> **Exercise aim**:
A faithful copy of the entries is needed, one that leaves out the pictures.

Source data:
=== Begin Enclosure ===
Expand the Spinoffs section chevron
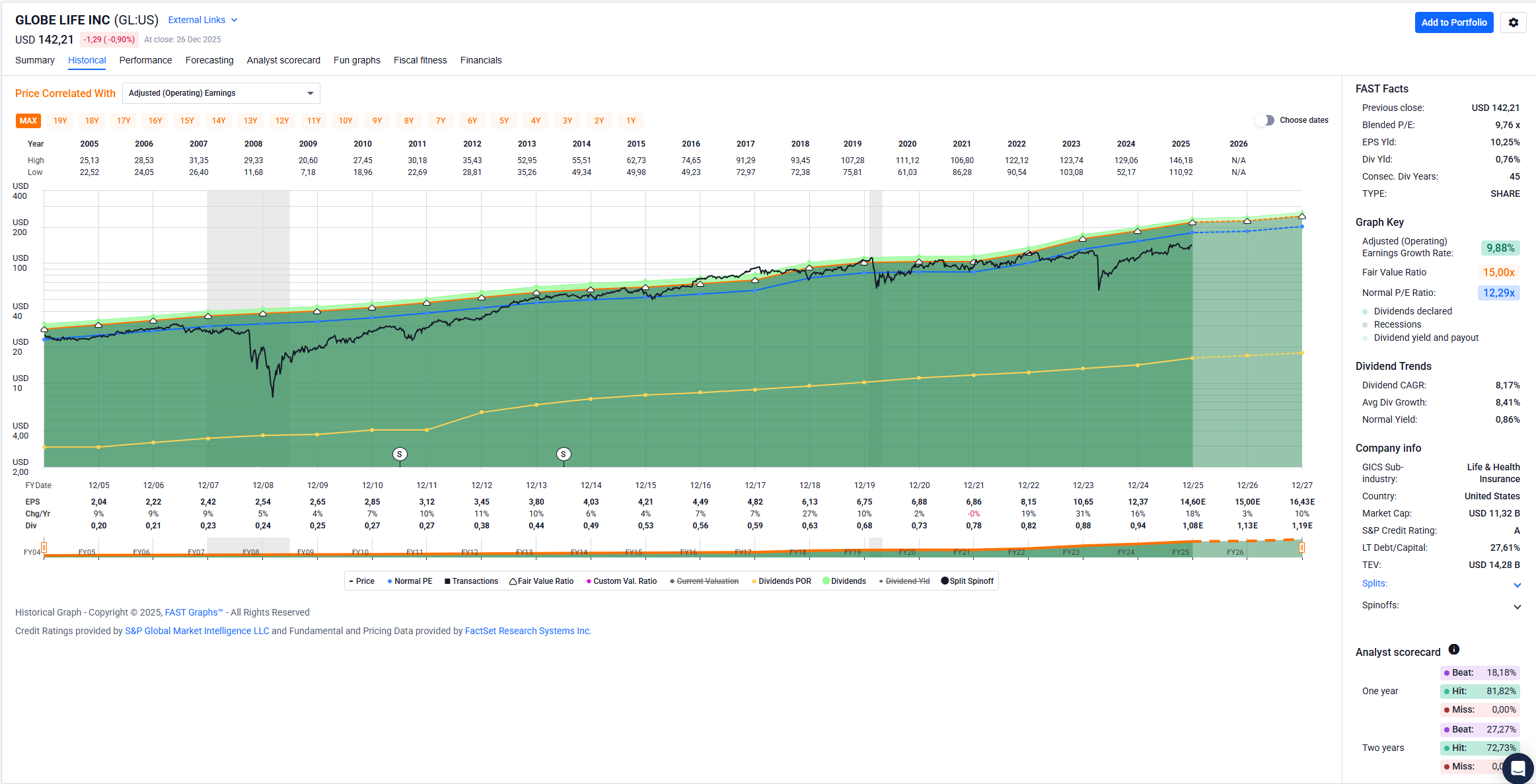This screenshot has width=1536, height=784. pos(1517,607)
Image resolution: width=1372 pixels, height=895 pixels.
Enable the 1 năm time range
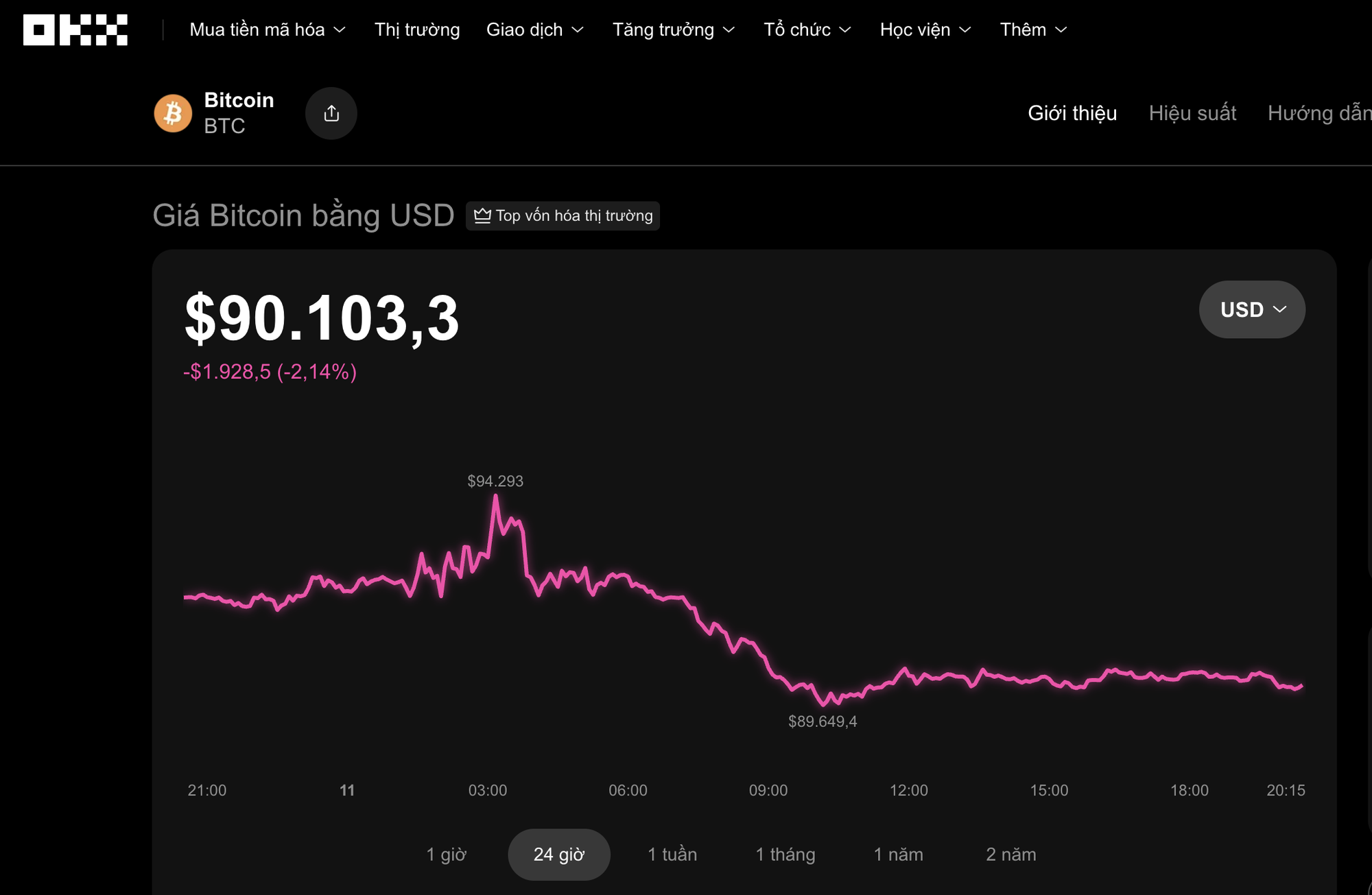coord(898,855)
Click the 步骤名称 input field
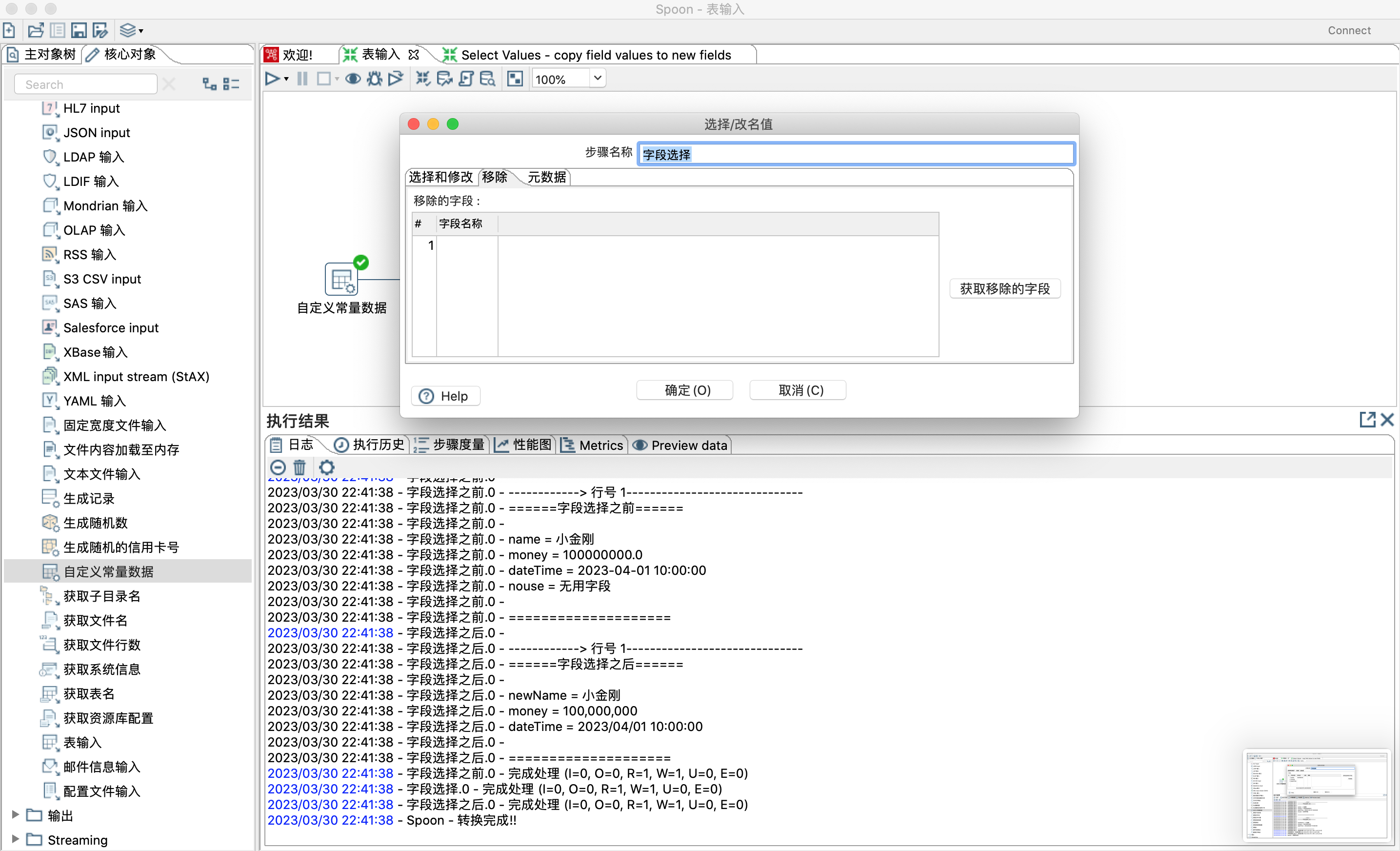 pyautogui.click(x=855, y=154)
=== End Enclosure ===
> **The answer**:
Expand the Spinoffs section chevron
This screenshot has width=1536, height=784. pos(1517,607)
Image resolution: width=1372 pixels, height=895 pixels.
Enable the 1 năm time range
coord(898,855)
Click the 步骤名称 input field
 pyautogui.click(x=855, y=154)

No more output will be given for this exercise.